### TASK INSTRUCTIONS
Quote the line containing "The width and height of the screenshot is (702, 997)." and all lines that follow it in the listing below, exactly as written.

── AVAILABLE DATA

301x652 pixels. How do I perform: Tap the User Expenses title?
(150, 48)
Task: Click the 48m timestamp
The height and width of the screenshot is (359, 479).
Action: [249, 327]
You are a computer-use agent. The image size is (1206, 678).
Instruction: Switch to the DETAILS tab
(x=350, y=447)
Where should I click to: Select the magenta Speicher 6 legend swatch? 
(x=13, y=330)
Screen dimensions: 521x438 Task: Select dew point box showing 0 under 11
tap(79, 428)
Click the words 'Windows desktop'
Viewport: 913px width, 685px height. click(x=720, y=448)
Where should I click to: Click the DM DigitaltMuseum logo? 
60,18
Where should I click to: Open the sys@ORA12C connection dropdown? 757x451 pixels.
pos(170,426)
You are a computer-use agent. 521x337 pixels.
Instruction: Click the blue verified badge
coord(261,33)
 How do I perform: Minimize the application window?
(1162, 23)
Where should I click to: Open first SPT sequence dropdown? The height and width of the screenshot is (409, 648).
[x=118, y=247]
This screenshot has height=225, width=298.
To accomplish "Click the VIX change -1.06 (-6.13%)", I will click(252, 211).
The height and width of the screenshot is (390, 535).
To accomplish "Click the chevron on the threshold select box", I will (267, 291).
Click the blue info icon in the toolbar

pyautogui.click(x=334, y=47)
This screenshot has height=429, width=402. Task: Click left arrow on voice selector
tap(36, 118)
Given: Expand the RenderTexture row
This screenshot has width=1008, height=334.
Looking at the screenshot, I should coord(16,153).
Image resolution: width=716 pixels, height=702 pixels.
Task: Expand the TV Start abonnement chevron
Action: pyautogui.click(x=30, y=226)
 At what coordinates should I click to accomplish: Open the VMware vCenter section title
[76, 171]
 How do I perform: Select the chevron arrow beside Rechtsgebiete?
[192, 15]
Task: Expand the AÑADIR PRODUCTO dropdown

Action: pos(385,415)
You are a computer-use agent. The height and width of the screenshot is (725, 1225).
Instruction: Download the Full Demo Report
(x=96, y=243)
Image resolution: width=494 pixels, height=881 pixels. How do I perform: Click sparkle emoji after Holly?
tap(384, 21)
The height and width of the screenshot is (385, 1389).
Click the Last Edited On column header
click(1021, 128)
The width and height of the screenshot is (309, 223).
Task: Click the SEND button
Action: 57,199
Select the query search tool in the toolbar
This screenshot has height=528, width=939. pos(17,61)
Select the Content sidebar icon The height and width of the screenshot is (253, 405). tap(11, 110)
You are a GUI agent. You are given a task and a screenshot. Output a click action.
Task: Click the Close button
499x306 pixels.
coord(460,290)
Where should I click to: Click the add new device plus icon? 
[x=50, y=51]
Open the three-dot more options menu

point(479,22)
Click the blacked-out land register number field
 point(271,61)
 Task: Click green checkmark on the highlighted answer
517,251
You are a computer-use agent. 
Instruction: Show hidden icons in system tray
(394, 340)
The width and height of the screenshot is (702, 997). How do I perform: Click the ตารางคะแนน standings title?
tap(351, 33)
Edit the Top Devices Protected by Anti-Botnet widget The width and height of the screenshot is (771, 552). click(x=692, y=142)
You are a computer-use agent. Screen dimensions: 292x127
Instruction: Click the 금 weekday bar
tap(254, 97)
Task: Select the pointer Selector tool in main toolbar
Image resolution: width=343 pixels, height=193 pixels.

────

### TASK OUTPUT
The width and height of the screenshot is (702, 997). How do I perform: Click the ตารางคะแนน standings title?
tap(351, 33)
Edit the Top Devices Protected by Anti-Botnet widget The width and height of the screenshot is (771, 552). click(x=692, y=142)
You are a computer-use agent. Screen dimensions: 292x127
Instruction: Click the 금 weekday bar
tap(254, 97)
Task: Select the pointer Selector tool in main toolbar
Image resolution: width=343 pixels, height=193 pixels.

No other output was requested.